● Instruction
Reproduce the lines below verbatim, beginning with the line containing "Task: Select the Fudan University heading" and continuing through the end of the records, both ends included.

● Records supplied
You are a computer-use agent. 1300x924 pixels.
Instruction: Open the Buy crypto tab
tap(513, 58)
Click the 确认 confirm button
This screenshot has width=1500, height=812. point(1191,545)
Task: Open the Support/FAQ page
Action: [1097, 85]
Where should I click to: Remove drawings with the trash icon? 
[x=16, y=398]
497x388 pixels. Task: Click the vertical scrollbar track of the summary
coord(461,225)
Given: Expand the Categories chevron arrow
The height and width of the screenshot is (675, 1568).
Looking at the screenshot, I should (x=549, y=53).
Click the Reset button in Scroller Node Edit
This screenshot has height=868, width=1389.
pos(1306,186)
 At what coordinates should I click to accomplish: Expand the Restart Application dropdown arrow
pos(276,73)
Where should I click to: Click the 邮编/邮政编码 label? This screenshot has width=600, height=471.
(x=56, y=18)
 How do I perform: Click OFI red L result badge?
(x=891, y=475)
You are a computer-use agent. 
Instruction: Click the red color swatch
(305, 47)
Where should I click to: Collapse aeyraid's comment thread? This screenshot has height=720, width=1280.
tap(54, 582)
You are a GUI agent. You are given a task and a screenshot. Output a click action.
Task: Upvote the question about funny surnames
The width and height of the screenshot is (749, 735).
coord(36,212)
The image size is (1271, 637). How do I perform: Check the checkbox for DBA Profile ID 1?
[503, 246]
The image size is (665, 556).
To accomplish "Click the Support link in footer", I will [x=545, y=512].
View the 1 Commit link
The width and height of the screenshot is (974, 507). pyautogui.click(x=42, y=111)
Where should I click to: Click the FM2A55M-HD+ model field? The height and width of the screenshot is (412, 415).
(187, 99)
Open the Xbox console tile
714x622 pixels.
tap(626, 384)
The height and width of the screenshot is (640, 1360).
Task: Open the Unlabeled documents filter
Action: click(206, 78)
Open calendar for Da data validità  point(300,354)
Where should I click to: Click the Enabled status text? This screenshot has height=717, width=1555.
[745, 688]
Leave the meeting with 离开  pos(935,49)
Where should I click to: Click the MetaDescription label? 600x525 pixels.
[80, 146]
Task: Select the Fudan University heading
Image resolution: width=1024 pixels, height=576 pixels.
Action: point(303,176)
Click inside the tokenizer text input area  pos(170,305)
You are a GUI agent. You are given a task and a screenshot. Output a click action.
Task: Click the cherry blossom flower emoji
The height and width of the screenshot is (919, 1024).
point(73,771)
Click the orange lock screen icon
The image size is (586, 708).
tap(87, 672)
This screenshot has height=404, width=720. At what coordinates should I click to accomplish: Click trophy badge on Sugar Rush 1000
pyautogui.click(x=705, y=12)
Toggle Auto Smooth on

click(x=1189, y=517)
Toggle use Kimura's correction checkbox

● Response below
Task: Select the Fudan University heading
Image resolution: width=1024 pixels, height=576 pixels.
Action: point(303,176)
Click inside the tokenizer text input area  pos(170,305)
You are a GUI agent. You are given a task and a screenshot. Output a click action.
Task: Click the cherry blossom flower emoji
The height and width of the screenshot is (919, 1024).
point(73,771)
Click the orange lock screen icon
The image size is (586, 708).
tap(87, 672)
This screenshot has height=404, width=720. At what coordinates should I click to accomplish: Click trophy badge on Sugar Rush 1000
pyautogui.click(x=705, y=12)
Toggle Auto Smooth on

click(x=1189, y=517)
Toggle use Kimura's correction checkbox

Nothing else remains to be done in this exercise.